“y decían a los montes y a las peñas: Caed sobre nosotros, y escondednos del rostro de aquel que está sentado sobre el trono, y de la ira del Cordero; porque el gran día de su ira ha llegado; ¿y quién podrá sostenerse en pie?”
Las personas más poderosas de la tierra claman a los montes para que caigan sobre ellas — un cuadro asombroso de cómo toda protección humana falla ante Dios.
No temen una fuerza abstracta, sino un rostro — el de Dios mismo, sentado en el trono, cuya presencia ya no puede evitarse.
Es extraño y solemne oír 'la ira del Cordero' — el que murió por pecadores es el mismo que vendrá a juzgar a quienes rechazaron su gracia.

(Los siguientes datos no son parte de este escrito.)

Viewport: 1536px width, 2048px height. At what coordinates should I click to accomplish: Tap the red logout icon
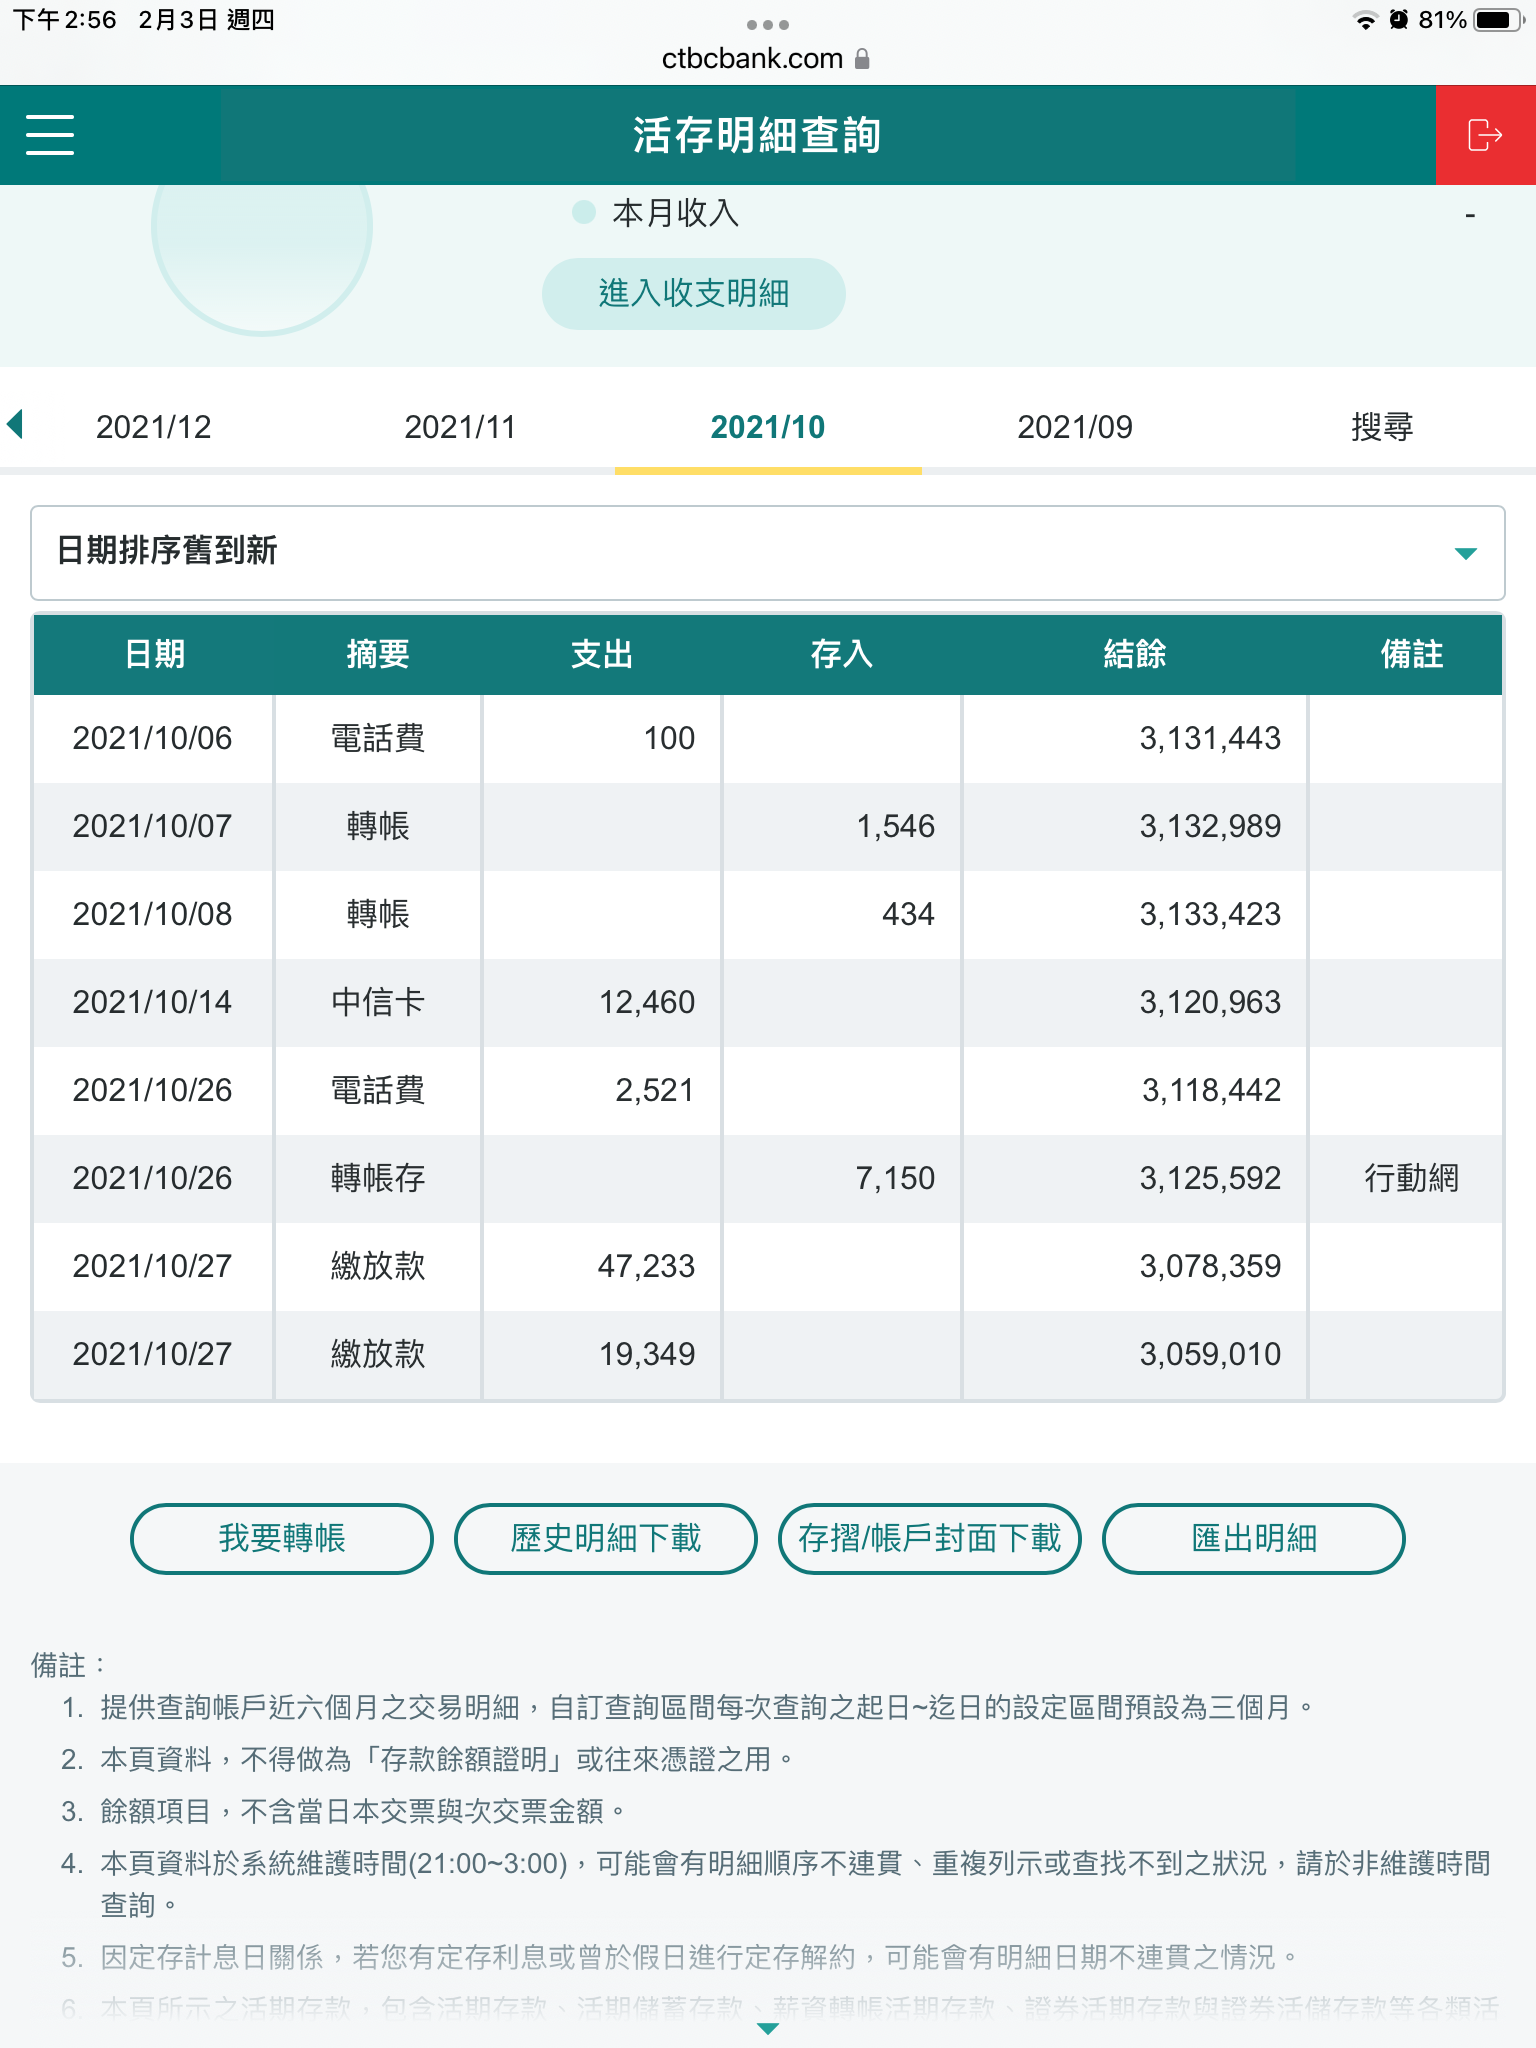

Ya no es una advertencia lejana — 'ha llegado' es un hecho consumado, recordándote que la paciencia de Dios tiene un límite fijado.
La pregunta '¿quién podrá sostenerse?' no tiene respuesta humana — solo los cubiertos por la sangre misma del Cordero permanecen de pie ese día.
Actúa: Hoy, examina si estás escondido en las peñas o escondido en el Cordero — y si aún no has confiado en él, entrégale tu vida ahora mismo, en oración.